◆ **Task**: Every line below containing the word "width" should be found and copied.

◆ **Provided entries**:
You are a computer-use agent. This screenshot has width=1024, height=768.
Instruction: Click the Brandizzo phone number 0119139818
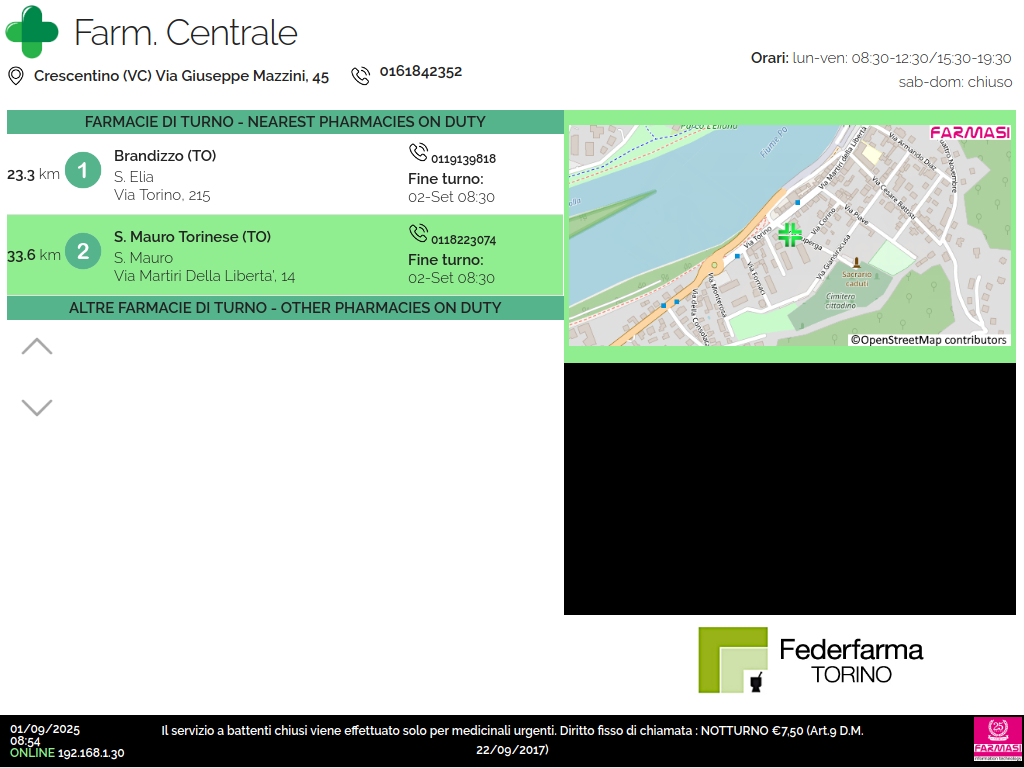point(463,159)
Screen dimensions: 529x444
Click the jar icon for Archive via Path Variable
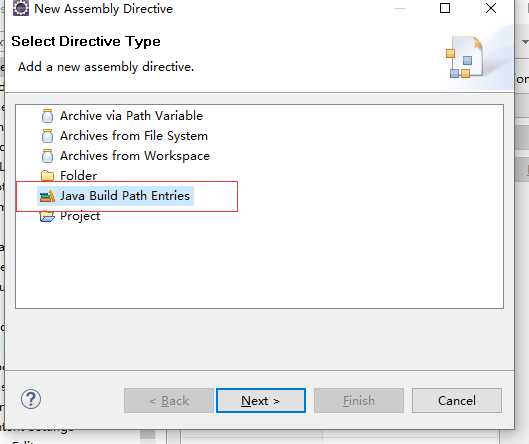(x=47, y=116)
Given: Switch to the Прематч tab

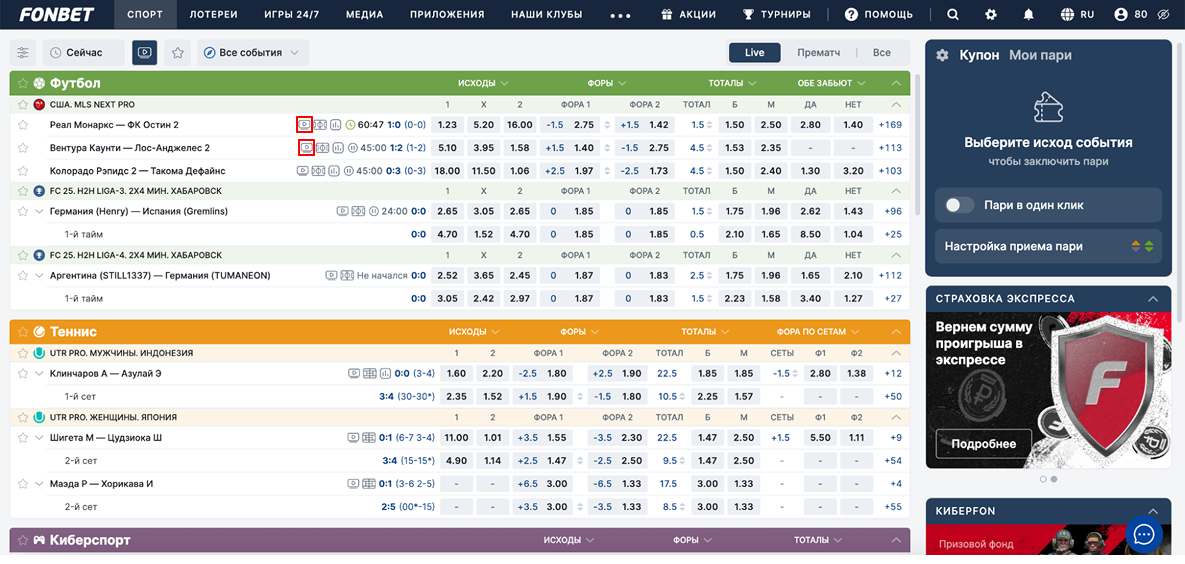Looking at the screenshot, I should pos(818,52).
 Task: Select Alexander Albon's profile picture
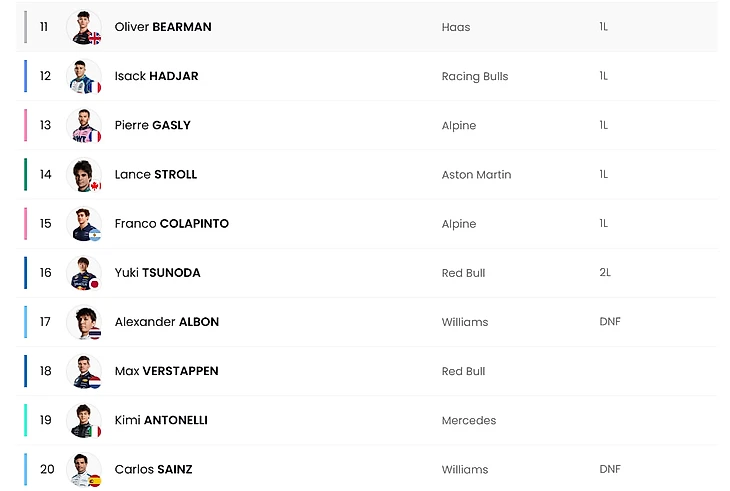(84, 321)

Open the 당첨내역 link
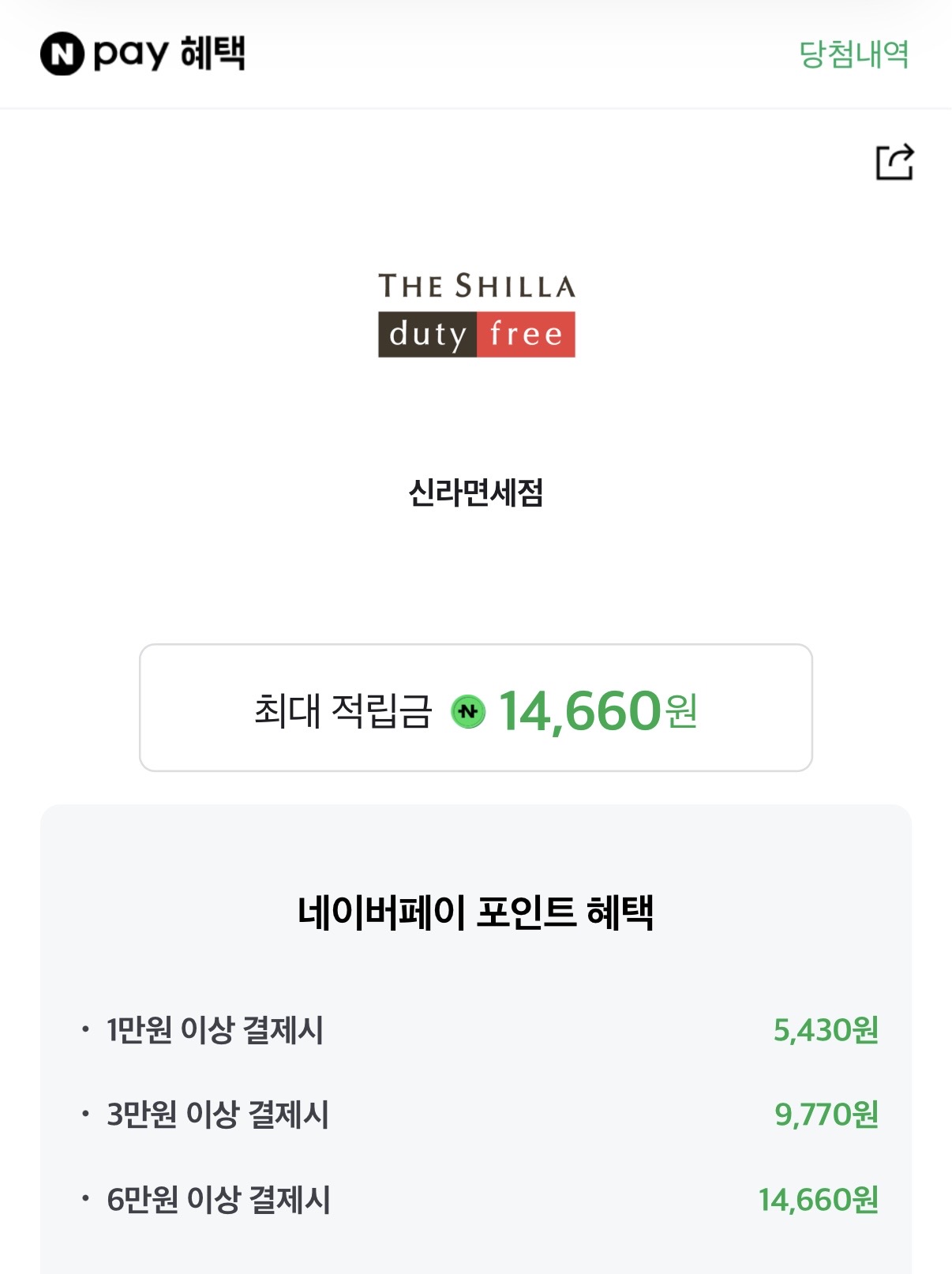tap(853, 54)
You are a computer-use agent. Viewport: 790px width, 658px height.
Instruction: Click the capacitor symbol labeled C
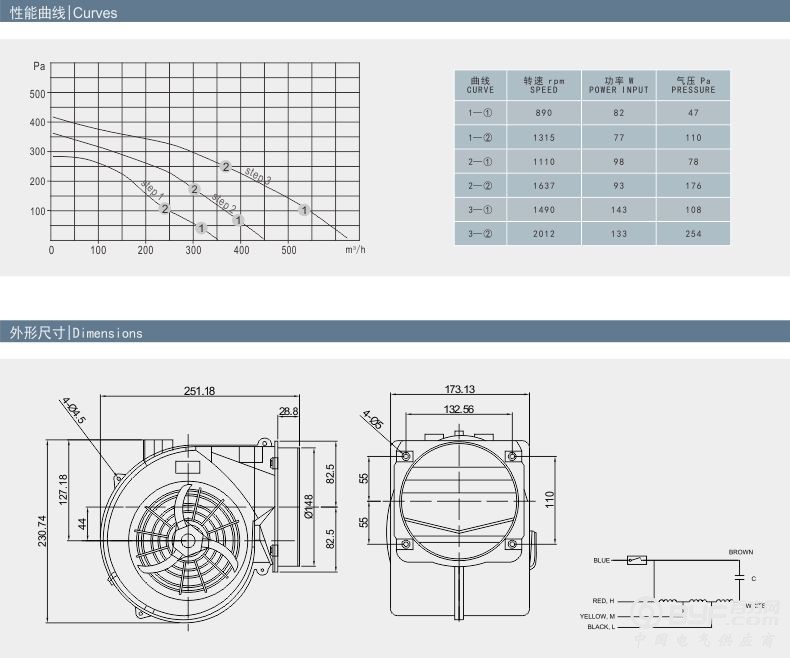[x=740, y=578]
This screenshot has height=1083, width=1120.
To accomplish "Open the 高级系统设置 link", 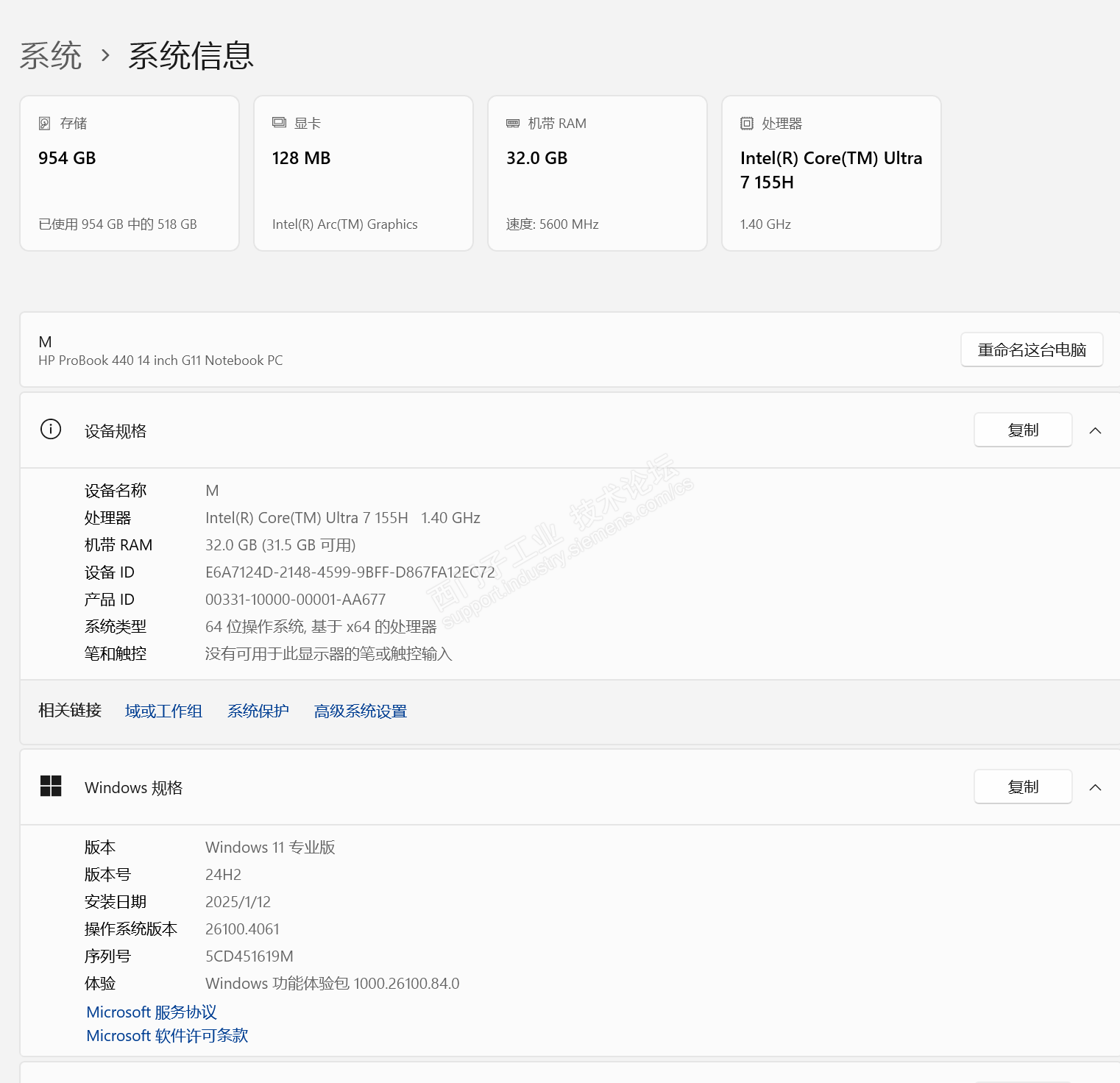I will (360, 711).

◆ **Final answer**:
You are a computer-use agent. This screenshot has width=1024, height=768.
You are a computer-use agent. Viewport: 790px width, 658px height.
This screenshot has height=1083, width=1120.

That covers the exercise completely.